Ling Ma

Assistant Professor
Doty Hall 242

Dr. Ling Ma is a social and cultural historian of late imperial and modern China. She received her B.A. and M.A. in history from Peking University and her PhD from the University at Buffalo. Her research focuses on reproductive health, clinical practice, everyday life, as well as gender, law, and petty crimes in late nineteenth- and early 20th-century China.

She is completing a book manuscript tentatively titled Mortal Labor: Abortion, Childbirth, and Everyday Crisis in Early Twentieth-Century China. Her book focuses on a diverse set of rank-and-file players of varying nationalities, upbringings, occupations, and genders, who found themselves in the eclectic medical, legal, and cultural environment of late Qing and Republican China.
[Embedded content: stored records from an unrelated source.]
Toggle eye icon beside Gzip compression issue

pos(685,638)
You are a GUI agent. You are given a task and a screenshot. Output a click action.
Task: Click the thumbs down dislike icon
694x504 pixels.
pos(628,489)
It examines the ways in which these historical actors interacted with each other, negotiated their public/professional and personal lives, and addressed their reproductive needs, aspirations, crises through actions, words, and emotions.

Office Hours, Spring 2023

T/TH 12:30-1:30, and by appointment.

Curriculum Vitae


  • PhD, University at Buffalo

  • MA, Peking University

  • BA, Peking University

Scholarly Activities

  • Monograph in Preparation

    Mortal Labor: Abortion, Childbirth, and Everyday Crisis in Early Twentieth-Century China.

    Select Research Publications

    Select Book Reviews

    • Review of The Suicide of Miss Xi: Democracy and Disenchantment in the Chinese Republic, by Bryna Goodman, Twentieth-Century China, 47, no. 2 (May 2022)
    • Review of Reinventing Licentiousness: Pornography and Modern China, by Y. Yvon Wang, Choice, 59, no. 3 (November 2021)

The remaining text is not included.